### Job:
Rewrite the lines below as a numbered list, leaving out blank lines.
BEGIN Excerpted records
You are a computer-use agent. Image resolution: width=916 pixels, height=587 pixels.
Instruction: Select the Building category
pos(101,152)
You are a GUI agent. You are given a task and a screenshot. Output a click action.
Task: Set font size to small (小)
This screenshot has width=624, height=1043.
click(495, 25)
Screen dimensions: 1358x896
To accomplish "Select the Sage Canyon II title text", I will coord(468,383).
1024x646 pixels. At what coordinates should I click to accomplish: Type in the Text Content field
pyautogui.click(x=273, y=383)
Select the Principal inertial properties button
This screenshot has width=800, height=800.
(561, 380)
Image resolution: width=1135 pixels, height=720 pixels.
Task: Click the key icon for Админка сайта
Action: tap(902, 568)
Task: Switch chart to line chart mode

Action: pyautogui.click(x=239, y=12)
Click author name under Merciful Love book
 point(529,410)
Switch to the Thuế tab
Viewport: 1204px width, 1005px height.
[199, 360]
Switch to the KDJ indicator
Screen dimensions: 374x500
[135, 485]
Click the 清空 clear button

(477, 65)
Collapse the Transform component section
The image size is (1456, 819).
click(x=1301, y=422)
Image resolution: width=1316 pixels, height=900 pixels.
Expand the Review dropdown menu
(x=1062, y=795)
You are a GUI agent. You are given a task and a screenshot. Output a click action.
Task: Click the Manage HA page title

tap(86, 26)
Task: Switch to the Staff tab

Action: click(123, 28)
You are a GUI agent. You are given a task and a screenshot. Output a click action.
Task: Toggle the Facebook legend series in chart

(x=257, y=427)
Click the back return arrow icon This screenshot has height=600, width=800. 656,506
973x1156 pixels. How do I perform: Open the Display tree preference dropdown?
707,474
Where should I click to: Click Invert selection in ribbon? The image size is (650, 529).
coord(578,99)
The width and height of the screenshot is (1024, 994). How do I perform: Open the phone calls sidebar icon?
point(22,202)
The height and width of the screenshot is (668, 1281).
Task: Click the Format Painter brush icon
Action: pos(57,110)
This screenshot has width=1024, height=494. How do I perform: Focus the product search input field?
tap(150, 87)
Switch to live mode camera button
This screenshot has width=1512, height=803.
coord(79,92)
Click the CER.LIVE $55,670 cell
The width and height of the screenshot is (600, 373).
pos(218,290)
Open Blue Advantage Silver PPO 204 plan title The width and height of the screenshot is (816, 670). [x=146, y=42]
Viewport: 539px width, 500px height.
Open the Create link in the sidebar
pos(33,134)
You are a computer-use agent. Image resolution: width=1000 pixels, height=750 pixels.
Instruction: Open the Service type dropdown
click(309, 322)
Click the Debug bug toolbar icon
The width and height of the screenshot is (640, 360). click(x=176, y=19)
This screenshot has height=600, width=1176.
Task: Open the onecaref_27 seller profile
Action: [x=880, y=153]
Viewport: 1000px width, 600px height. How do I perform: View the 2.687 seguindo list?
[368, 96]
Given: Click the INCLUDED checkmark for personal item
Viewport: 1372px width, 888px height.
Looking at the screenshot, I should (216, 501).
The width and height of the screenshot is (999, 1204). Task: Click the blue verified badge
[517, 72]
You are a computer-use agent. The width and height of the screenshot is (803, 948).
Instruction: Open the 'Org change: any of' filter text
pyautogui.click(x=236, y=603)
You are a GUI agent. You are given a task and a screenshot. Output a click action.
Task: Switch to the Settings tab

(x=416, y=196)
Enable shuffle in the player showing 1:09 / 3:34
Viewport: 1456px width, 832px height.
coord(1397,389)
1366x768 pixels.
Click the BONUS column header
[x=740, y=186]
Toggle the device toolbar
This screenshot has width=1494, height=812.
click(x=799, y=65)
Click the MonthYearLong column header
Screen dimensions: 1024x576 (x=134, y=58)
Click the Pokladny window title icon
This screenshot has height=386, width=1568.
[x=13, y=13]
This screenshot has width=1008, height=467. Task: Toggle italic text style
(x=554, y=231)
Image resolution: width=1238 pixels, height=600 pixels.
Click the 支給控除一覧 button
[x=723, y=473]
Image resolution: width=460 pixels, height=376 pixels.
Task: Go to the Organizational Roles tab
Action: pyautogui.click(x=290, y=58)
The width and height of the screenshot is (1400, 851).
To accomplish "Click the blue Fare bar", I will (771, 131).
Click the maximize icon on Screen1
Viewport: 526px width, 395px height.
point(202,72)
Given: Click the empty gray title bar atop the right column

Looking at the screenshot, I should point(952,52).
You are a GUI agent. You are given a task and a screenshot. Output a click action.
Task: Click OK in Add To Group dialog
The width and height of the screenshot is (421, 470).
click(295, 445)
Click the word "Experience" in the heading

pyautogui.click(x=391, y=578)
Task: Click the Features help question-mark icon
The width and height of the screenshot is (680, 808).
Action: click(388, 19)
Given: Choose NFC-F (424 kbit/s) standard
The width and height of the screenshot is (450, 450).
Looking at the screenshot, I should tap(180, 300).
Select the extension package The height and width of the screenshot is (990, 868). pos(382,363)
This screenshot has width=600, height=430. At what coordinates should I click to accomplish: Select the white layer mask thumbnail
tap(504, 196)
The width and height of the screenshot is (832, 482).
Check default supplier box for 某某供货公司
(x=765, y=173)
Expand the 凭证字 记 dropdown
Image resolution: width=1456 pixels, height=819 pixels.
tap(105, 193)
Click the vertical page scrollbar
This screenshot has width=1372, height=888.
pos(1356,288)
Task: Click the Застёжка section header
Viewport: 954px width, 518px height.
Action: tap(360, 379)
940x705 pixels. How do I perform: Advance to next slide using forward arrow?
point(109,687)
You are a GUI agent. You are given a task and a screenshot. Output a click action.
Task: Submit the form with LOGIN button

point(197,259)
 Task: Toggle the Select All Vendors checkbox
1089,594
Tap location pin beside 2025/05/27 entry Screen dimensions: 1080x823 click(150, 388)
END Excerpted records
### Solution to this exercise:
1. You are a computer-use agent. Image resolution: width=916 pixels, height=587 pixels.
2. Instruction: Select the Building category
3. pos(101,152)
4. You are a GUI agent. You are given a task and a screenshot. Output a click action.
5. Task: Set font size to small (小)
6. This screenshot has width=624, height=1043.
7. click(495, 25)
8. Screen dimensions: 1358x896
9. To accomplish "Select the Sage Canyon II title text", I will coord(468,383).
10. 1024x646 pixels. At what coordinates should I click to accomplish: Type in the Text Content field
11. pyautogui.click(x=273, y=383)
12. Select the Principal inertial properties button
13. This screenshot has width=800, height=800.
14. (561, 380)
15. Image resolution: width=1135 pixels, height=720 pixels.
16. Task: Click the key icon for Админка сайта
17. Action: tap(902, 568)
18. Task: Switch chart to line chart mode
19. Action: pyautogui.click(x=239, y=12)
20. Click author name under Merciful Love book
21.  point(529,410)
22. Switch to the Thuế tab
23. Viewport: 1204px width, 1005px height.
24. [199, 360]
25. Switch to the KDJ indicator
26. Screen dimensions: 374x500
27. [135, 485]
28. Click the 清空 clear button
29. (477, 65)
30. Collapse the Transform component section
31. The image size is (1456, 819).
32. click(x=1301, y=422)
33. Image resolution: width=1316 pixels, height=900 pixels.
34. Expand the Review dropdown menu
35. (x=1062, y=795)
36. You are a GUI agent. You are given a task and a screenshot. Output a click action.
37. Task: Click the Manage HA page title
38. tap(86, 26)
39. Task: Switch to the Staff tab
40. Action: click(123, 28)
41. You are a GUI agent. You are given a task and a screenshot. Output a click action.
42. Task: Toggle the Facebook legend series in chart
43. (x=257, y=427)
44. Click the back return arrow icon This screenshot has height=600, width=800. 656,506
45. 973x1156 pixels. How do I perform: Open the Display tree preference dropdown?
46. 707,474
47. Where should I click to: Click Invert selection in ribbon? The image size is (650, 529).
48. coord(578,99)
49. The width and height of the screenshot is (1024, 994). How do I perform: Open the phone calls sidebar icon?
50. point(22,202)
51. The height and width of the screenshot is (668, 1281).
52. Task: Click the Format Painter brush icon
53. Action: pos(57,110)
54. This screenshot has width=1024, height=494. How do I perform: Focus the product search input field?
55. tap(150, 87)
56. Switch to live mode camera button
57. This screenshot has width=1512, height=803.
58. coord(79,92)
59. Click the CER.LIVE $55,670 cell
60. The width and height of the screenshot is (600, 373).
61. pos(218,290)
62. Open Blue Advantage Silver PPO 204 plan title The width and height of the screenshot is (816, 670). [x=146, y=42]
63. Viewport: 539px width, 500px height.
64. Open the Create link in the sidebar
65. pos(33,134)
66. You are a computer-use agent. Image resolution: width=1000 pixels, height=750 pixels.
67. Instruction: Open the Service type dropdown
68. click(309, 322)
69. Click the Debug bug toolbar icon
70. The width and height of the screenshot is (640, 360). click(x=176, y=19)
71. This screenshot has height=600, width=1176.
72. Task: Open the onecaref_27 seller profile
73. Action: [x=880, y=153]
74. Viewport: 1000px width, 600px height. How do I perform: View the 2.687 seguindo list?
75. [368, 96]
76. Given: Click the INCLUDED checkmark for personal item
77. Viewport: 1372px width, 888px height.
78. Looking at the screenshot, I should (216, 501).
79. The width and height of the screenshot is (999, 1204). Task: Click the blue verified badge
80. [517, 72]
81. You are a computer-use agent. The width and height of the screenshot is (803, 948).
82. Instruction: Open the 'Org change: any of' filter text
83. pyautogui.click(x=236, y=603)
84. You are a GUI agent. You are given a task and a screenshot. Output a click action.
85. Task: Switch to the Settings tab
86. (x=416, y=196)
87. Enable shuffle in the player showing 1:09 / 3:34
88. Viewport: 1456px width, 832px height.
89. coord(1397,389)
90. 1366x768 pixels.
91. Click the BONUS column header
92. [x=740, y=186]
93. Toggle the device toolbar
94. This screenshot has width=1494, height=812.
95. click(x=799, y=65)
96. Click the MonthYearLong column header
97. Screen dimensions: 1024x576 (x=134, y=58)
98. Click the Pokladny window title icon
99. This screenshot has height=386, width=1568.
100. [x=13, y=13]
101. This screenshot has width=1008, height=467. Task: Toggle italic text style
102. (x=554, y=231)
103. Image resolution: width=1238 pixels, height=600 pixels.
104. Click the 支給控除一覧 button
105. [x=723, y=473]
106. Image resolution: width=460 pixels, height=376 pixels.
107. Task: Go to the Organizational Roles tab
108. Action: pyautogui.click(x=290, y=58)
109. The width and height of the screenshot is (1400, 851).
110. To accomplish "Click the blue Fare bar", I will (771, 131).
111. Click the maximize icon on Screen1
112. Viewport: 526px width, 395px height.
113. point(202,72)
114. Given: Click the empty gray title bar atop the right column
115. Looking at the screenshot, I should point(952,52).
116. You are a GUI agent. You are given a task and a screenshot. Output a click action.
117. Task: Click OK in Add To Group dialog
118. The width and height of the screenshot is (421, 470).
119. click(295, 445)
120. Click the word "Experience" in the heading
121. pyautogui.click(x=391, y=578)
122. Task: Click the Features help question-mark icon
123. The width and height of the screenshot is (680, 808).
124. Action: click(388, 19)
125. Given: Choose NFC-F (424 kbit/s) standard
126. The width and height of the screenshot is (450, 450).
127. Looking at the screenshot, I should tap(180, 300).
128. Select the extension package The height and width of the screenshot is (990, 868). pos(382,363)
129. This screenshot has width=600, height=430. At what coordinates should I click to accomplish: Select the white layer mask thumbnail
130. tap(504, 196)
131. The width and height of the screenshot is (832, 482).
132. Check default supplier box for 某某供货公司
133. (x=765, y=173)
134. Expand the 凭证字 记 dropdown
135. Image resolution: width=1456 pixels, height=819 pixels.
136. tap(105, 193)
137. Click the vertical page scrollbar
138. This screenshot has width=1372, height=888.
139. pos(1356,288)
140. Task: Click the Застёжка section header
141. Viewport: 954px width, 518px height.
142. Action: tap(360, 379)
143. 940x705 pixels. How do I perform: Advance to next slide using forward arrow?
144. point(109,687)
145. You are a GUI agent. You are given a task and a screenshot. Output a click action.
146. Task: Submit the form with LOGIN button
147. point(197,259)
148.  Task: Toggle the Select All Vendors checkbox
149. 1089,594
150. Tap location pin beside 2025/05/27 entry Screen dimensions: 1080x823 click(150, 388)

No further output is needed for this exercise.